Irritation, bad temper, sadness, weeping and gnashing of the teeth: the same thing every month. It is the meeting of the Copom, the BC’s Monetary Policy Committee, announcing one more increase in the Selic rate (the basic interest rate), which defines  the remuneration given by the government to those who buy government bonds. “In the light of international and Brazilian experience, increasing interest rates is the best way to combat inflation, a threat to be faced up to as a priority”, says the president of the BC, Henrique Meirelles. “Brazil is a country with an anomalous economy: we have the highest real basic interest rate in the world, and the lowest volume of credit over GDP in the world. What the economic policy has been doing to this country for two decades is a crime”, rebuts Professor Alberto Borges Matias, from the FEA-RP/USP, the author of the survey Estudo técnico  sobre as taxas de juros vigentes no Brasil (Technical study on the interest rates ruling in Brazi)l, in which, based on empirical data, he refutes the current justifications for high interest rates: controlling inflation, generating exchange rate stability, and selling government securities.

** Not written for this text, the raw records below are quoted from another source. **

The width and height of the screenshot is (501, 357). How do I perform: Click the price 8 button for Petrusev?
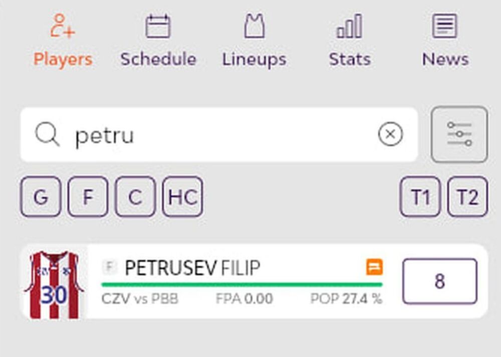point(439,281)
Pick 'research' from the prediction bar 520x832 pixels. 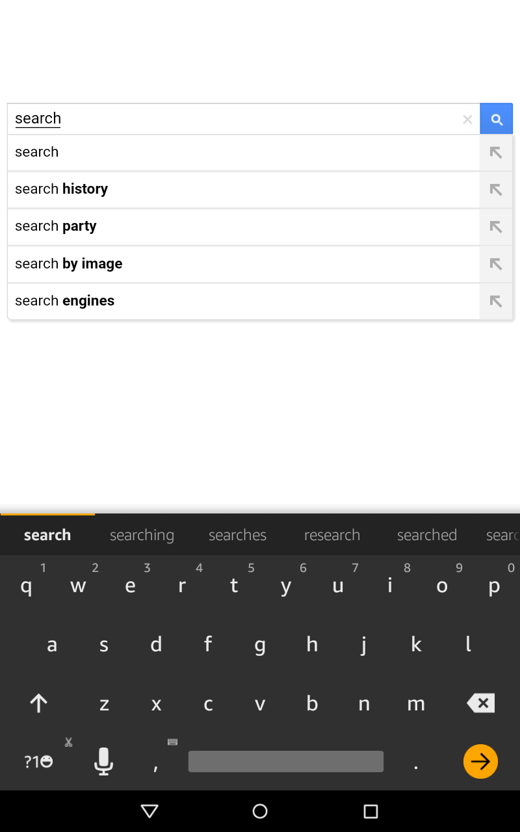[332, 534]
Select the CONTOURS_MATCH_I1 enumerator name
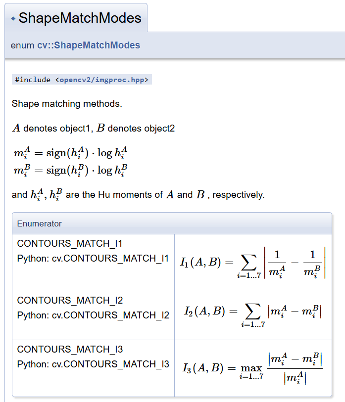The image size is (345, 402). [x=70, y=244]
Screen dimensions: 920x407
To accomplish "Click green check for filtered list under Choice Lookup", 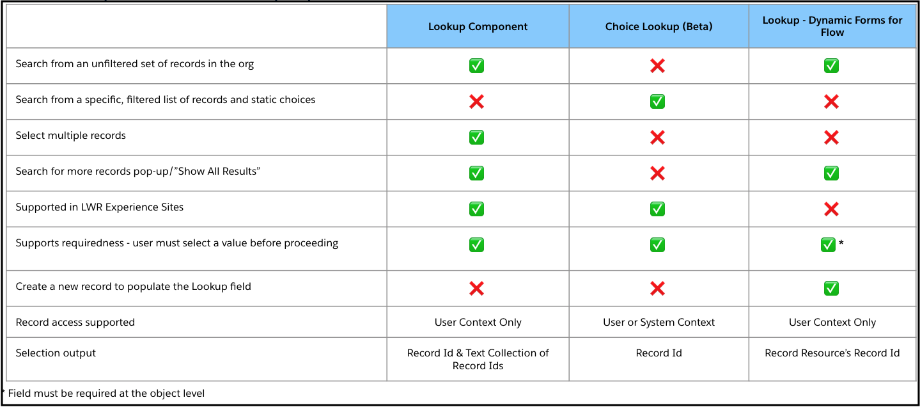I will (x=657, y=101).
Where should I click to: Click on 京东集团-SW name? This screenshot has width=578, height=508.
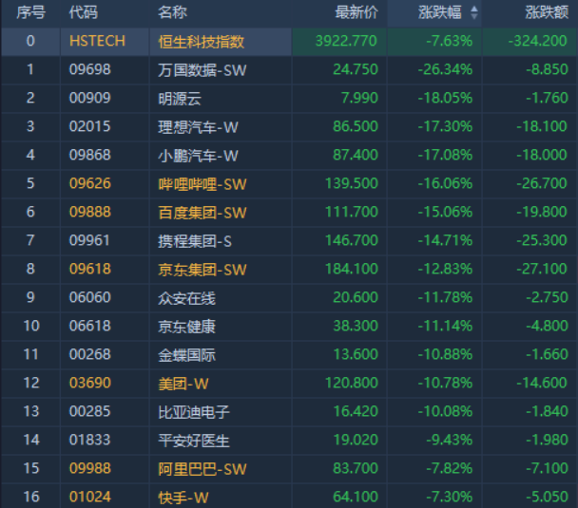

“The statistical correlation observed in the last 15 years between the interest rate and inflation is practically zero. The inflation is, in great measure, contracted, the fruit of the contracts from privatizing public services that indexed the readjustments to the IGPM (The country’s broadest price index, which includes wholesale prices and it is generally higher than the IPCA, the index the government uses for the inflation target). Rather, when the Selic rate is increased, inflation goes up with it, in a positive correlation of 15%”, he explains. The relationship between interest rates and the dollar, after freeing the exchange rates, indicates an insignificant correlation, of -8%. Nor do the high levels serve to prevent, according to the researcher, the flight of capital. Nobody believes that we can manage to survive with these interest rates, which at the same time make industrial investment viable. “Our industry has been scrapped and denationalized”, Matias warns. But those who think that this is a recent mistake are mistaken.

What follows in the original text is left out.